| INFORMATION SHOWN |

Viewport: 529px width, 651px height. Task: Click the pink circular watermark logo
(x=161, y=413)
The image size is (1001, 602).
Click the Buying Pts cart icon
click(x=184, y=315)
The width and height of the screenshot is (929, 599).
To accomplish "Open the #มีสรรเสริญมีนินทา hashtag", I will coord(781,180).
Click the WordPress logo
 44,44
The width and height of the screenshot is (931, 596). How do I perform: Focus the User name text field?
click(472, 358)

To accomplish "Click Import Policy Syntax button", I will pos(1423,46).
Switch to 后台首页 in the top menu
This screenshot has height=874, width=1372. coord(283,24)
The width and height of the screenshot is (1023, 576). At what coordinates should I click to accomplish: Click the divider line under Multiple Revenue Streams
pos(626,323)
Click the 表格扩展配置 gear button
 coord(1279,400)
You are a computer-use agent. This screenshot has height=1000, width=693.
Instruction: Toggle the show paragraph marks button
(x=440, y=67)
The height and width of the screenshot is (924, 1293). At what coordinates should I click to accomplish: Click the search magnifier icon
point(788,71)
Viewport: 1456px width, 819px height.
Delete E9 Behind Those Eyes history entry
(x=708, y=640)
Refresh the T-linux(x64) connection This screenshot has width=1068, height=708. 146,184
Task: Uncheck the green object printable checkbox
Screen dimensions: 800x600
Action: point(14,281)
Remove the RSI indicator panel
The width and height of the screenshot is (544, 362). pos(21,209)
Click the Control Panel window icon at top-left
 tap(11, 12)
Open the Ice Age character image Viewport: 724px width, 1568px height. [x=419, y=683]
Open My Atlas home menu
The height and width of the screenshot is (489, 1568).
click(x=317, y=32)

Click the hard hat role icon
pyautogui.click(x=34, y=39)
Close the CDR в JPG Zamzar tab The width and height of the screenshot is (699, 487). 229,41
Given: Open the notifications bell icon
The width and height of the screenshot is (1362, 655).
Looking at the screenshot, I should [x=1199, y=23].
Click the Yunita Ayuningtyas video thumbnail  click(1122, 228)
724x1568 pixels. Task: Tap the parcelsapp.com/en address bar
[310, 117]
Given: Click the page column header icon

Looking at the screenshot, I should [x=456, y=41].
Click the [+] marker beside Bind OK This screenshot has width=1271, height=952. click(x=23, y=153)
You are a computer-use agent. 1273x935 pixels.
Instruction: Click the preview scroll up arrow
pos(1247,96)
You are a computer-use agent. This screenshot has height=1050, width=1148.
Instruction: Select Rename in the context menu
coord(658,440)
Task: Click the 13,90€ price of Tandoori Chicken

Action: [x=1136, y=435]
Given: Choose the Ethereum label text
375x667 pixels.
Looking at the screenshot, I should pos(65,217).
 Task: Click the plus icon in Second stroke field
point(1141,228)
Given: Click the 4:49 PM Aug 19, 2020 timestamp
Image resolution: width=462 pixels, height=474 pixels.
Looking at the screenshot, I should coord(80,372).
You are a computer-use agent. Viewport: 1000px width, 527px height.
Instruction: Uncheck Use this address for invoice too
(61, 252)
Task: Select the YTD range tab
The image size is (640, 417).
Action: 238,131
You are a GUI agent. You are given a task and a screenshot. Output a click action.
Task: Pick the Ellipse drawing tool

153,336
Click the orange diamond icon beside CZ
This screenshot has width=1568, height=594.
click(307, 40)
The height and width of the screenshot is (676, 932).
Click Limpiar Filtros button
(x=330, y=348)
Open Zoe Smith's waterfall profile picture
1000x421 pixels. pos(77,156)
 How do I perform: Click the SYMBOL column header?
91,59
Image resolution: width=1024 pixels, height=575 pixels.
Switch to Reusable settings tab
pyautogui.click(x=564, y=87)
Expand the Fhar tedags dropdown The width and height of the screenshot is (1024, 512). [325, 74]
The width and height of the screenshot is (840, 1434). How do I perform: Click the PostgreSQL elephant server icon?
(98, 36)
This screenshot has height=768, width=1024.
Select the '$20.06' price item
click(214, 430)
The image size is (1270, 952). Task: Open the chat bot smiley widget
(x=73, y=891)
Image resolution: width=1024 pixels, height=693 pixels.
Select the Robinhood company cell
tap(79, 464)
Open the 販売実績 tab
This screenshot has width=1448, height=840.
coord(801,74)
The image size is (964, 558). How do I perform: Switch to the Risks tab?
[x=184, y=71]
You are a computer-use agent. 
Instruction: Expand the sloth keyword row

| PROBLEM TO WORK ON |
Swap each "Viewport" in the rows above for "Display", and write all the rows out again with nothing else changed.

| REPLY TO THE EXERCISE |
Display: 529px width, 651px height. Task: Click the pink circular watermark logo
(x=161, y=413)
The image size is (1001, 602).
Click the Buying Pts cart icon
click(x=184, y=315)
The width and height of the screenshot is (929, 599).
To accomplish "Open the #มีสรรเสริญมีนินทา hashtag", I will coord(781,180).
Click the WordPress logo
 44,44
The width and height of the screenshot is (931, 596). How do I perform: Focus the User name text field?
click(472, 358)

To accomplish "Click Import Policy Syntax button", I will pos(1423,46).
Switch to 后台首页 in the top menu
This screenshot has height=874, width=1372. coord(283,24)
The width and height of the screenshot is (1023, 576). At what coordinates should I click to accomplish: Click the divider line under Multiple Revenue Streams
pos(626,323)
Click the 表格扩展配置 gear button
 coord(1279,400)
You are a computer-use agent. This screenshot has height=1000, width=693.
Instruction: Toggle the show paragraph marks button
(x=440, y=67)
The height and width of the screenshot is (924, 1293). At what coordinates should I click to accomplish: Click the search magnifier icon
point(788,71)
Display: 1456px width, 819px height.
Delete E9 Behind Those Eyes history entry
(x=708, y=640)
Refresh the T-linux(x64) connection This screenshot has width=1068, height=708. 146,184
Task: Uncheck the green object printable checkbox
Screen dimensions: 800x600
Action: point(14,281)
Remove the RSI indicator panel
The width and height of the screenshot is (544, 362). pos(21,209)
Click the Control Panel window icon at top-left
 tap(11, 12)
Open the Ice Age character image Display: 724px width, 1568px height. [x=419, y=683]
Open My Atlas home menu
The height and width of the screenshot is (489, 1568).
click(x=317, y=32)

Click the hard hat role icon
pyautogui.click(x=34, y=39)
Close the CDR в JPG Zamzar tab The width and height of the screenshot is (699, 487). 229,41
Given: Open the notifications bell icon
The width and height of the screenshot is (1362, 655).
Looking at the screenshot, I should [x=1199, y=23].
Click the Yunita Ayuningtyas video thumbnail  click(1122, 228)
724x1568 pixels. Task: Tap the parcelsapp.com/en address bar
[310, 117]
Given: Click the page column header icon

Looking at the screenshot, I should [x=456, y=41].
Click the [+] marker beside Bind OK This screenshot has width=1271, height=952. click(x=23, y=153)
You are a computer-use agent. 1273x935 pixels.
Instruction: Click the preview scroll up arrow
pos(1247,96)
You are a computer-use agent. This screenshot has height=1050, width=1148.
Instruction: Select Rename in the context menu
coord(658,440)
Task: Click the 13,90€ price of Tandoori Chicken

Action: [x=1136, y=435]
Given: Choose the Ethereum label text
375x667 pixels.
Looking at the screenshot, I should pos(65,217).
 Task: Click the plus icon in Second stroke field
point(1141,228)
Given: Click the 4:49 PM Aug 19, 2020 timestamp
Image resolution: width=462 pixels, height=474 pixels.
Looking at the screenshot, I should coord(80,372).
You are a computer-use agent. Display: 1000px width, 527px height.
Instruction: Uncheck Use this address for invoice too
(61, 252)
Task: Select the YTD range tab
The image size is (640, 417).
Action: 238,131
You are a GUI agent. You are given a task and a screenshot. Output a click action.
Task: Pick the Ellipse drawing tool

153,336
Click the orange diamond icon beside CZ
This screenshot has width=1568, height=594.
click(307, 40)
The height and width of the screenshot is (676, 932).
Click Limpiar Filtros button
(x=330, y=348)
Open Zoe Smith's waterfall profile picture
1000x421 pixels. pos(77,156)
 How do I perform: Click the SYMBOL column header?
91,59
Image resolution: width=1024 pixels, height=575 pixels.
Switch to Reusable settings tab
pyautogui.click(x=564, y=87)
Expand the Fhar tedags dropdown The width and height of the screenshot is (1024, 512). [325, 74]
The width and height of the screenshot is (840, 1434). How do I perform: Click the PostgreSQL elephant server icon?
(98, 36)
This screenshot has height=768, width=1024.
Select the '$20.06' price item
click(214, 430)
The image size is (1270, 952). Task: Open the chat bot smiley widget
(x=73, y=891)
Image resolution: width=1024 pixels, height=693 pixels.
Select the Robinhood company cell
tap(79, 464)
Open the 販売実績 tab
This screenshot has width=1448, height=840.
coord(801,74)
The image size is (964, 558). How do I perform: Switch to the Risks tab?
[x=184, y=71]
You are a computer-use agent. 
Instruction: Expand the sloth keyword row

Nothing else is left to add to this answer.